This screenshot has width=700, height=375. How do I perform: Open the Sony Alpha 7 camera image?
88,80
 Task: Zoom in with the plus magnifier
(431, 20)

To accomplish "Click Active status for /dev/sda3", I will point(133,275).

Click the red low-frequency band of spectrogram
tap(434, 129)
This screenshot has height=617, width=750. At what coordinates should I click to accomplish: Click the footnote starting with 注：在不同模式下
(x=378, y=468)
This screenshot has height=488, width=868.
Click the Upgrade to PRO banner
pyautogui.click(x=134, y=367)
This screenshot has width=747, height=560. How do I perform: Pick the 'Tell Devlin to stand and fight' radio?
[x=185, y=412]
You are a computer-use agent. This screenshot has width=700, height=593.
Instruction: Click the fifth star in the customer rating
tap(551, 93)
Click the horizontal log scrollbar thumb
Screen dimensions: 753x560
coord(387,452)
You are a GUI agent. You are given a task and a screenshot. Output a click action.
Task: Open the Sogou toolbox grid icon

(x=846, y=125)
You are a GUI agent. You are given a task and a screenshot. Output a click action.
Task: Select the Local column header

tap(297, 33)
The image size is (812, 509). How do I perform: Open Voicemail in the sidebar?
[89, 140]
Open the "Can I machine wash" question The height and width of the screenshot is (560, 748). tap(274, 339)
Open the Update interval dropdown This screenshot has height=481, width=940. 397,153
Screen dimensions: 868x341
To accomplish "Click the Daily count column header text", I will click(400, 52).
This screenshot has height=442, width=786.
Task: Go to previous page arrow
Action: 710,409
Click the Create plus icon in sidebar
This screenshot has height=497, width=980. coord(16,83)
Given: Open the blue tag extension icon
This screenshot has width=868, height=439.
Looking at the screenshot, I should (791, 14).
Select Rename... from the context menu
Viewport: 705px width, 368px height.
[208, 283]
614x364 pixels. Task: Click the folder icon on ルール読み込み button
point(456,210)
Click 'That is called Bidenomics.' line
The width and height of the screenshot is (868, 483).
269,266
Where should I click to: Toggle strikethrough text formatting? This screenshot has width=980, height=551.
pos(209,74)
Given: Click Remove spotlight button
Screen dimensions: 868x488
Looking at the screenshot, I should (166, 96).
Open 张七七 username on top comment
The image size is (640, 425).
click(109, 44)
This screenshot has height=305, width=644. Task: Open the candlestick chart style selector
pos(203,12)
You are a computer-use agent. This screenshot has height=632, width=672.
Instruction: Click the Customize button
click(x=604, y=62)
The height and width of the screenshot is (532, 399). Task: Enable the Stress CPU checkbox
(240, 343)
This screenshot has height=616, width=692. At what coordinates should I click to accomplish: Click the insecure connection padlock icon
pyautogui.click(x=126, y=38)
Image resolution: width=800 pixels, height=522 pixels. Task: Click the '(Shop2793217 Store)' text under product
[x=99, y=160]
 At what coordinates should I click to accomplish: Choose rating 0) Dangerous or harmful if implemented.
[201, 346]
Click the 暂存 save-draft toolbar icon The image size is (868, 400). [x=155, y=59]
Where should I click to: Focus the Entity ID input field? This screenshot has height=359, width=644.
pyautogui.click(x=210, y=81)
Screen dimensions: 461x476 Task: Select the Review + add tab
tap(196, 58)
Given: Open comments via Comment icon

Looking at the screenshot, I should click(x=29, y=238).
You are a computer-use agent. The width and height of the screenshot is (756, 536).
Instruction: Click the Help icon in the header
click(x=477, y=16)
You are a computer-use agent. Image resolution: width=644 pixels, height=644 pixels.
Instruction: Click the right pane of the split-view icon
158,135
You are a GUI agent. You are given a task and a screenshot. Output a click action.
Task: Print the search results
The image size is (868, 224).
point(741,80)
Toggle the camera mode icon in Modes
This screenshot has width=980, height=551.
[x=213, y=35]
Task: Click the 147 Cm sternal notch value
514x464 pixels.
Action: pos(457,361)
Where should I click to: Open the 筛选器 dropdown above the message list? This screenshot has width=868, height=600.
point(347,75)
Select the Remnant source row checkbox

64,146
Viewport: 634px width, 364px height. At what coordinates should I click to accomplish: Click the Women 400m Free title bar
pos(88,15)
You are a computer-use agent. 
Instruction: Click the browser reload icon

• EXERCISE GOAL: What number of lines in the data above include the string "computer"? Answer with that number only.

• RESPONSE TO THIS EXERCISE: 5